Sens. Chris Coons, D-Delaware, and Rob Portman, R-Ohio; and Reps. Peter Roskam, R-Illinois, and James Langevin, D-Rhode Island, sent a letter, on Oct. 30, to Secretary of Education Betsy DeVos reiterating their request from March 27 that the Department of Education discharge existing and future Parent PLUS Loans taken out on behalf of students who become totally and permanently disabled.
In December 2017, President Donald Trump signed the Stop Taxing Death and Disability Act into law. This legislation, introduced by Coons, Portman and King, eliminates a tax penalty on student loans that are forgiven due to death or permanent disability. However, parents who borrow funds on their child’s behalf are currently obligated to repay loans regardless of their children’s total and permanent disability status. As a result, the members are urging DeVos to address this inequity and give parents access to this debt relief.

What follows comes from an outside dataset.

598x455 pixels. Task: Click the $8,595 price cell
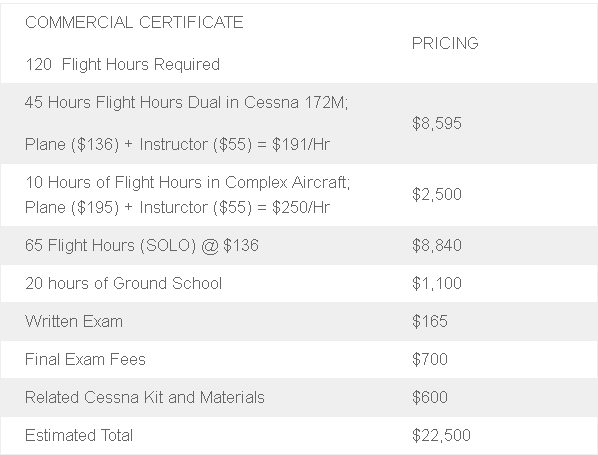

“Dear Secretary DeVos,” the congressmen wrote. “We write to inquire about the letter sent to you on March 27, 2018 regarding forgiveness of Parent PLUS loans. Given that we have not received a response to our original correspondence, we felt it necessary to reiterate our request that you discharge all existing and future Parent PLUS Loans taken out on behalf of students who become totally and permanently disabled, and we ask for a prompt response.”
“As you know, students who experience a total and permanent disability are discharged from repayment for most federal student loans. However, the same cannot be said for parents who borrow funds on their child's behalf, who are currently obligated to repay loans regardless of their child's TPD status. Yet, parent borrowers are eligible for forgiveness upon the death of their child. Addressing this inequity is vital,” the congressmen wrote.
“This issue is not only a matter of sound policy, but also of significance to real people. We have constituents — hard working Americans — who bear the burden of student loan debt in the face of their child's disability. Congress previously recognized the financial toll on families in situations like this when the Department of Education granted loan forgiveness to families with students who became totally and permanently disabled as a result of the terrorist attacks on Sept. 11, 2001,” the congressmen wrote.
“We reiterate the message from our previous letter and urge you to discharge all Parent PLUS loans borrowed on behalf of students who become totally and permanently disabled. Should the department be unable or unwilling to forgive Parent PLUS loans in the circumstance described above, please explain why this is not possible and what Congress and the department can do to achieve this forgiveness,” the congressmen wrote.
“We are concerned that it has been six months since we sent our original inquiry, and we still have not received a reply. A copy of our original inquiry is enclosed. Thank you for your attention to this important issue. We look forward to a prompt reply,” the congressmen wrote.